The average income of council  tenants last year was just £8,862. Owner-occupied households with mortgages averaged £46,616. Forty-four per cent of council tenants spent over half their income on rent, the survey showed, while the majority of households with a mortgage spent under a quarter on their repayments.

Commenting on the figures, a Hackney Council spokesperson said: “While child poverty still remains an issue in Hackney, we are making progress in this area. One of the many ways we tackle this problem is by supporting parents to gain employment and increasing their income potential. Only last week, 1,500 people turned up to find out about employment opportunities at the council’s Ways into Work jobs fair.

“At the same time, we have continued to invest in schools across Hackney. For instance, we have built five new secondary schools and provided 3,000 new secondary pupil places since 2004.

“The Council was also recently involved in the setting up and establishment of a new credit union in Hackney, which teaches people the basics of financial planning and helps those who are financially excluded.”

In 2008, Hackney’s child poverty rate was 43.5% in comparison to 48.6% in 2007.

One of the cuts in national grant for the wider borough was £17m to Team Hackney – the local strategic partnership that funded many projects that were run alongside council, health and education services.

As part of the budget setting process, the Council has proposed to step in with £3m funding and continue priority work in these areas, with a focus on provision for young people, reducing youth crime, gang intervention, community safety and domestic violence.

The council says the planned reforms to the Housing Benefit system will have a disproportionate affect on residents in inner London, and has already written to both Local Housing Allowance tenants and private landlords to inform them about these changes. It will be assisting households to find cheaper accommodation or help them negotiate a rent reduction with private landlords.

5 Comments

  1. Damian on Wednesday 23 February 2011 at 11:15

    Severe poverty is having inadequate food, shelter, clothing and medical care.

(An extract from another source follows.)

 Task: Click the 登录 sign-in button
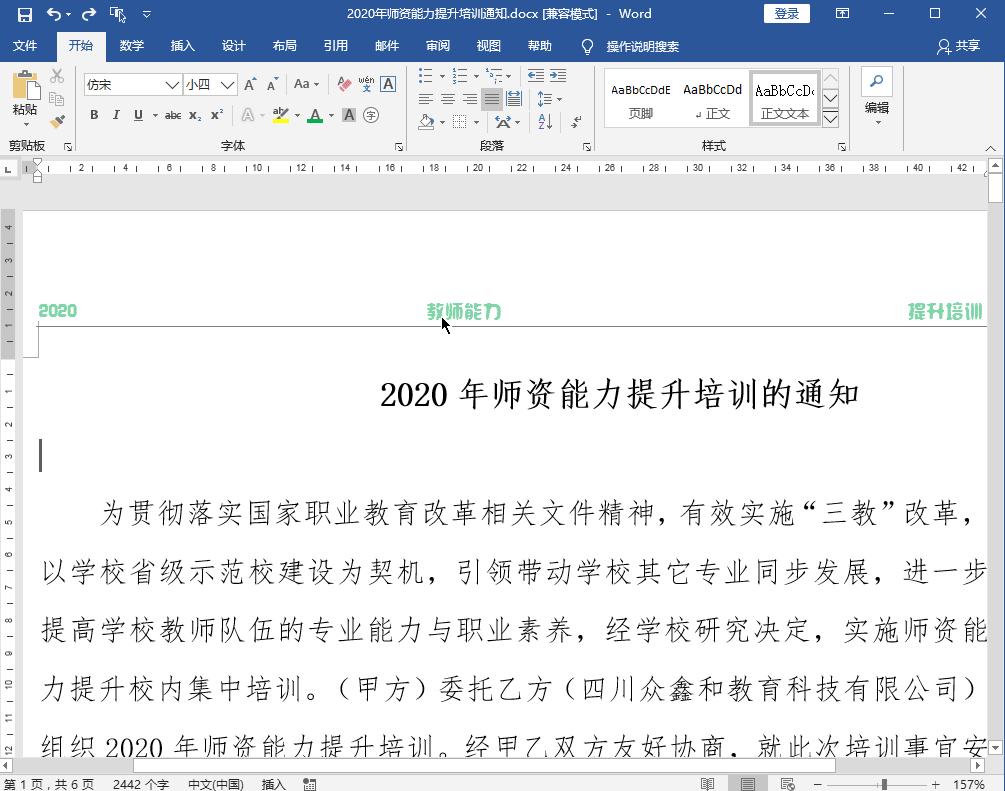click(786, 14)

    Not having your own bedroom is not severe poverty. Calling that severe poverty insults the people in the world (and the UK) who actually live in severe poverty.

    And of course home owners earn more than council tenants – that’s how they bought their homes. But we could all sell our homes and ask the council to house us if you think it would improve things.

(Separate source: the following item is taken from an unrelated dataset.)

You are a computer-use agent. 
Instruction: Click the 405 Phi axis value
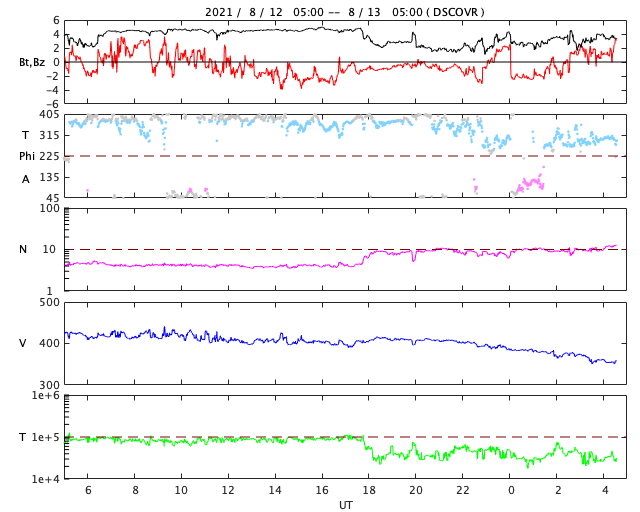point(49,115)
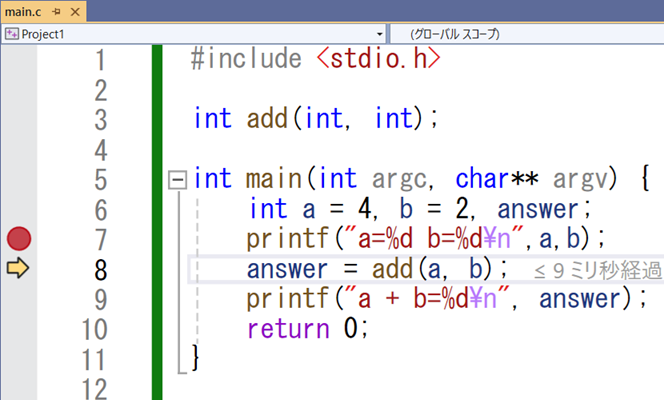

  2. HackneyCitizen on Wednesday 23 February 2011 at 11:25

    Neither this article nor Save the Children are saying that ‘not having your own bedroom’ is a measure of severe child poverty – Ed.

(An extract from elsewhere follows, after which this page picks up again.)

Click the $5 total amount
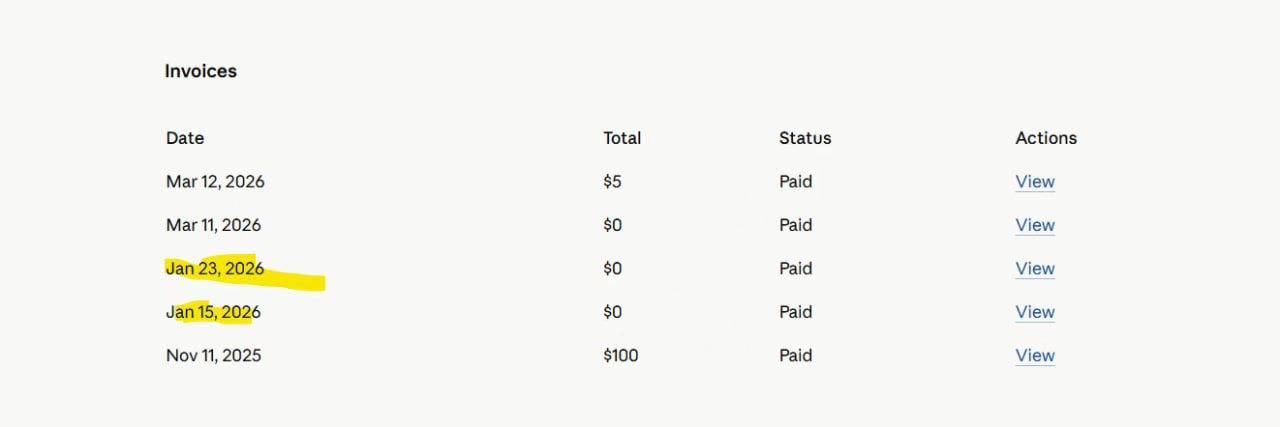The height and width of the screenshot is (427, 1280). (612, 182)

  3. Damian on Wednesday 23 February 2011 at 11:53

    Then what is the point of paragraph nine?



  4. Rachel on Wednesday 23 February 2011 at 13:02

    Teenagers of the opposite sex sharing a bedroom is wrong, and suggests that the parents have no other means of rehousing themselves to avoid this. It’s likely that the oldest teenager will be asked to leave and present themselve as homeless as council have a duty towards them. Teenage boys and girls in Hackney are more likely to get side-tracked from education because of issues at home and result in crime or teen pregnancies as a means of escape. I used to see this first hand working in housing in East London and often felt that one extra room in property would have saved so many problems in the family.



  5. Alex on Wednesday 23 February 2011 at 13:16

    @Damian

    “According to Save the Children, a lone-parent family with one child aged under 14 in severe poverty is living on an income of less than £7,000 and a couple with two children under 14 is on less than £12,500.”

    That’s STC’s definition of severe poverty. I think it’s a fair indicator of the kind of income which will impede the provision of (at the very least) food, clothing and adequate shelter you identify. Paragraph 9 provides some background into the conditions a family in this income bracket are likely to experience, but doesn’t base a definition of ‘severe poverty’ on it.